-- EXERCISE INPUT follows --

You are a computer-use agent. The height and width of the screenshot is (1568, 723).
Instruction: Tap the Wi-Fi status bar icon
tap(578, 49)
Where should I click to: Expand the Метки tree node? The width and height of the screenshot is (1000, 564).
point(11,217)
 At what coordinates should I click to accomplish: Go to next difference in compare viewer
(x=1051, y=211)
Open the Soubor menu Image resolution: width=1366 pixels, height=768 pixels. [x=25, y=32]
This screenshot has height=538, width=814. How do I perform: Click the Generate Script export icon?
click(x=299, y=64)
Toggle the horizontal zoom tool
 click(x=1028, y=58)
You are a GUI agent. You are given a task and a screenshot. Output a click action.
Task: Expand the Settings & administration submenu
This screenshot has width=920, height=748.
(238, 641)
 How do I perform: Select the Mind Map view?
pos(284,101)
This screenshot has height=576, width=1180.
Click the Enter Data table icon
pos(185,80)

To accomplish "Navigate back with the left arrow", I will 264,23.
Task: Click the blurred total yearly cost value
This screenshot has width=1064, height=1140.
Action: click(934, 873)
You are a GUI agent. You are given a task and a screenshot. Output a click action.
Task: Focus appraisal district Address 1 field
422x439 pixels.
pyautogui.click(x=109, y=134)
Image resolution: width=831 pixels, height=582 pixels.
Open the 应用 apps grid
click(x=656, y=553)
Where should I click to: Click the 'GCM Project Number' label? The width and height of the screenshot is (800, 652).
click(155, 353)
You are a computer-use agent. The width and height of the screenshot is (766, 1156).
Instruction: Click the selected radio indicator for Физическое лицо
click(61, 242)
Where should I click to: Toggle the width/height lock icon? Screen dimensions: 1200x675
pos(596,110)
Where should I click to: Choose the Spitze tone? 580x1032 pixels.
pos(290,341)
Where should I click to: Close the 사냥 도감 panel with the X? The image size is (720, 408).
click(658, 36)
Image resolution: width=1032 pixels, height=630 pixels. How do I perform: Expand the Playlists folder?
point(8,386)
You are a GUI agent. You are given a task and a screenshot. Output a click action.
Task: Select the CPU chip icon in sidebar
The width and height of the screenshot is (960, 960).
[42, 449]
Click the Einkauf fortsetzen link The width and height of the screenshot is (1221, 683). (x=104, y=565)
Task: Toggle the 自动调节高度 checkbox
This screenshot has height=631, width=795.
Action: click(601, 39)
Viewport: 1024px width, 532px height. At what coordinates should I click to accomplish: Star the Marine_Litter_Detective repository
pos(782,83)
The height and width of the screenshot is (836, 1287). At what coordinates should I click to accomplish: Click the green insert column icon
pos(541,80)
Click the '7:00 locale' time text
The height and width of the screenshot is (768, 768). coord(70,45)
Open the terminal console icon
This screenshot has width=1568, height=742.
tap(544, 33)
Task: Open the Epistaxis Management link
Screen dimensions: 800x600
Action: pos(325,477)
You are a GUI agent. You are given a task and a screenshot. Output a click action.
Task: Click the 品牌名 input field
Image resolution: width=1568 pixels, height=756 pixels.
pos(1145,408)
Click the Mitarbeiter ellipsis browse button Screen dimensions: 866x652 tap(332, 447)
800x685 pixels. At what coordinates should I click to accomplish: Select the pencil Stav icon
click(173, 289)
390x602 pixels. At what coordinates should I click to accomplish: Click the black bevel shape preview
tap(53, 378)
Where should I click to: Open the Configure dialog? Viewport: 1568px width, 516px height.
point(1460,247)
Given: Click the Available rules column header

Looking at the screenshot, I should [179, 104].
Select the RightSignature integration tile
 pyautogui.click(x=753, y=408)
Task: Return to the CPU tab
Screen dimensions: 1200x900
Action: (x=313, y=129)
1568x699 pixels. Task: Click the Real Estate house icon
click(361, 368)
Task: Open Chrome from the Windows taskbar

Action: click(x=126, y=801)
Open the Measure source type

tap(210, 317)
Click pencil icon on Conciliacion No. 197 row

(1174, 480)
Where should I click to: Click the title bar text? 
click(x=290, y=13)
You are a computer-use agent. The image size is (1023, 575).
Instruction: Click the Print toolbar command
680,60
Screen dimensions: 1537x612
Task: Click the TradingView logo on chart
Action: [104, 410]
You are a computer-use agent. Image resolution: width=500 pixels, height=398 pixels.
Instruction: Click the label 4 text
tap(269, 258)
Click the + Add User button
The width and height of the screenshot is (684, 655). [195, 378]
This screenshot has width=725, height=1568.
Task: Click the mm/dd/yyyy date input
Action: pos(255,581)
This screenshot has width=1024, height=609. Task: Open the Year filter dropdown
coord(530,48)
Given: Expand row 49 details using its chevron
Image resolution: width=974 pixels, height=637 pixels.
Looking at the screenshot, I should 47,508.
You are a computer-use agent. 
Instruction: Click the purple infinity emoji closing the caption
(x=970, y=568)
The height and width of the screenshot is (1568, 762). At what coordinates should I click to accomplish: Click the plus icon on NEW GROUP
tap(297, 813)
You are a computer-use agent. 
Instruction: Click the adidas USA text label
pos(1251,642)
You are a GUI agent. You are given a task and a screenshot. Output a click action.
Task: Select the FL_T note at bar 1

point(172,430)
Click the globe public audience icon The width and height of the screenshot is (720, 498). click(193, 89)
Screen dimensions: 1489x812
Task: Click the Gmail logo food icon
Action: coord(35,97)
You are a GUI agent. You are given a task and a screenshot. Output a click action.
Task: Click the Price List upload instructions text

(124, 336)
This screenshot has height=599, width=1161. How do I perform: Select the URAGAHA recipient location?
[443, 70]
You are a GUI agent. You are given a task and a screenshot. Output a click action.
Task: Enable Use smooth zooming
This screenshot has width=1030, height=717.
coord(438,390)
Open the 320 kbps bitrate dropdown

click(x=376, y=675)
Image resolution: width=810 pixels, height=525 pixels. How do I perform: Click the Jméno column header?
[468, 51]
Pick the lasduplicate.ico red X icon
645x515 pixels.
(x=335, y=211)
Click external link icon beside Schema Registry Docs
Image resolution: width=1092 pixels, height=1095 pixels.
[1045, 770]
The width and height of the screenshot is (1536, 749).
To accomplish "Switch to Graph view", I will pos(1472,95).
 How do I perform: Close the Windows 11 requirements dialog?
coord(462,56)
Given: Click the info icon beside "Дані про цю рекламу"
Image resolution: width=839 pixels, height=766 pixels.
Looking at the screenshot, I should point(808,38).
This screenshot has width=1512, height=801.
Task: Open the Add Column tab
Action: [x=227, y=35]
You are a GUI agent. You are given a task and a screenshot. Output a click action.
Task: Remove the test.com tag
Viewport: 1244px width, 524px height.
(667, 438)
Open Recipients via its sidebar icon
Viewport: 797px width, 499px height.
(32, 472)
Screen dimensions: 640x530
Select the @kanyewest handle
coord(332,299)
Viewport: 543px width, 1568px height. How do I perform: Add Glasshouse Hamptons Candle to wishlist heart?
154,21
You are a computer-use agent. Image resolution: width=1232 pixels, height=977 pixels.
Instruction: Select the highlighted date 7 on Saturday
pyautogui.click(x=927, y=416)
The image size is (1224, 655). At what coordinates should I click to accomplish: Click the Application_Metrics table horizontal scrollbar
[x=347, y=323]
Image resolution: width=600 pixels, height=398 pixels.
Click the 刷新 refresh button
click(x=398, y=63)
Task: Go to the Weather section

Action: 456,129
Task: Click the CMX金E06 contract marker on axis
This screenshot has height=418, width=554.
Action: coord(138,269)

-- EXERCISE INPUT concluded --

— TASK DESCRIPTION —
Every line above that holds "field" should be tallied; answer with the total alone.

— WORKED SOLUTION —
2